Start of PROVIDED DATA
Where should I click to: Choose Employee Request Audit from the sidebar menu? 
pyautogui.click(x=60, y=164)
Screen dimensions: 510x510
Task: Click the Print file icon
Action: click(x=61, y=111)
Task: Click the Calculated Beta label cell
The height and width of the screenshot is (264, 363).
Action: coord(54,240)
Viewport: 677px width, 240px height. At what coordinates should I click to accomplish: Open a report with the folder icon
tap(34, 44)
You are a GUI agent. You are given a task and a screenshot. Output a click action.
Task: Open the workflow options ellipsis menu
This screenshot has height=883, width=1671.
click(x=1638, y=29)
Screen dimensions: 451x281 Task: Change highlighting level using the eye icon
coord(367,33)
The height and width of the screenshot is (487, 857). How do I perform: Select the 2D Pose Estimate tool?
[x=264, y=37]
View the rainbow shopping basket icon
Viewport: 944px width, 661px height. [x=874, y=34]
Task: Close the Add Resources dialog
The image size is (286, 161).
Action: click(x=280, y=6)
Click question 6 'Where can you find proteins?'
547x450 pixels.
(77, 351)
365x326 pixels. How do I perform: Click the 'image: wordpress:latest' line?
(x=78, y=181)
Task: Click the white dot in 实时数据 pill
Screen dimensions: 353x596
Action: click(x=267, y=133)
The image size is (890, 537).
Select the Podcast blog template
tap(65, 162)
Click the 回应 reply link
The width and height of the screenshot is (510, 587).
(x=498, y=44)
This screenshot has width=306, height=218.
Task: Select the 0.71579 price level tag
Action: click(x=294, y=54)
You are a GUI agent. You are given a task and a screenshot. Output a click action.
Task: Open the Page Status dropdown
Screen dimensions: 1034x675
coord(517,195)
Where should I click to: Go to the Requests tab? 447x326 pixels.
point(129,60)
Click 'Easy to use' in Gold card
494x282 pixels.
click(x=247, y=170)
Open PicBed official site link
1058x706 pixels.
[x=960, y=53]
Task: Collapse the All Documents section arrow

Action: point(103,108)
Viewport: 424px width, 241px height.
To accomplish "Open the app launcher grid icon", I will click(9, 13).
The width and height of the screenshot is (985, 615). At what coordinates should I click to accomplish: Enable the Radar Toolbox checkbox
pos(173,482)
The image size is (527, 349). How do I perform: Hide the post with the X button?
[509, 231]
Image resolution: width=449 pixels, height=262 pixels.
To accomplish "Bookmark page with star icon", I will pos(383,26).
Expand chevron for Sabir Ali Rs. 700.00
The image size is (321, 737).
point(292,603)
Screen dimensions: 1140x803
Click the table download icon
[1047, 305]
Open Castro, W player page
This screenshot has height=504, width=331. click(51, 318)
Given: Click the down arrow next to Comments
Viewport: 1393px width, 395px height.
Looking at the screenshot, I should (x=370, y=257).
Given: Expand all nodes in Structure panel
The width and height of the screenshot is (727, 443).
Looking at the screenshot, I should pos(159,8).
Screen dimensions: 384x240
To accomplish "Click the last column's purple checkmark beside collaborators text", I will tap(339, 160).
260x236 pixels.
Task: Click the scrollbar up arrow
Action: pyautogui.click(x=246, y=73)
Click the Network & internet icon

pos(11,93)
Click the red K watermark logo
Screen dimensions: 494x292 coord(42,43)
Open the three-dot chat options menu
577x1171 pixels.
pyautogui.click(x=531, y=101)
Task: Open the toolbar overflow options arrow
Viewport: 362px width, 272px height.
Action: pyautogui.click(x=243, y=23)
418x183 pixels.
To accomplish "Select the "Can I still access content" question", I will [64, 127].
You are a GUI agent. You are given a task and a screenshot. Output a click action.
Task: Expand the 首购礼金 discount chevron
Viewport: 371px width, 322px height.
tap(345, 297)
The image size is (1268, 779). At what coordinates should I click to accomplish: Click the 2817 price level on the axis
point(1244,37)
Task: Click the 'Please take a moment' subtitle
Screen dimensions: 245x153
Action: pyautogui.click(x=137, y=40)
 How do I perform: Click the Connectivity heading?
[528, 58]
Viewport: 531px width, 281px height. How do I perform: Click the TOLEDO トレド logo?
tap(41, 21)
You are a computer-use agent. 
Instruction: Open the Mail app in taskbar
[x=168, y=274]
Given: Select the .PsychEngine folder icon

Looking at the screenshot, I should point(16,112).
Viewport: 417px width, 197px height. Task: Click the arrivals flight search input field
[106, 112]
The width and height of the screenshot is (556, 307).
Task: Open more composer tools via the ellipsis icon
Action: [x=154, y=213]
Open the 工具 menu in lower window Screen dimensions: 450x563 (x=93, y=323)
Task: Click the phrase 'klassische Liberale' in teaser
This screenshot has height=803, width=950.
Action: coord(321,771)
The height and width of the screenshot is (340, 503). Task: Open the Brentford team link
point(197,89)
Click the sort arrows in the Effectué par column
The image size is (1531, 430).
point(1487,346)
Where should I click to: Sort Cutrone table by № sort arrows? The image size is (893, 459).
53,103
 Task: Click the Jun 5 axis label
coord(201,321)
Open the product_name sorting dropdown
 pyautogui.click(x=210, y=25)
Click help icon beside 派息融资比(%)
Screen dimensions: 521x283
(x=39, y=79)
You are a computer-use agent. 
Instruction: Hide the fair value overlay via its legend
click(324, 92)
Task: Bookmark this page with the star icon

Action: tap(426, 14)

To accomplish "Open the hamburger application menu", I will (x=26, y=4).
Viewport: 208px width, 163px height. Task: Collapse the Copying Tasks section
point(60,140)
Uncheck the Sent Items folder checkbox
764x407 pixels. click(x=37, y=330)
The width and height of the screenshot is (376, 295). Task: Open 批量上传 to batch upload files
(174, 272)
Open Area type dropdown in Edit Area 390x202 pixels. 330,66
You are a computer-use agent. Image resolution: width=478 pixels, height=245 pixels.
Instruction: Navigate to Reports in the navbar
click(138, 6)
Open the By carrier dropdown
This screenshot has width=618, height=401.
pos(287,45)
End of PROVIDED DATA
Among the lines above, find each one containing the string "resolution" and copy it.

- [PROBLEM SOLUTION]:
Image resolution: width=449 pixels, height=262 pixels.
You are a computer-use agent. Image resolution: width=478 pixels, height=245 pixels.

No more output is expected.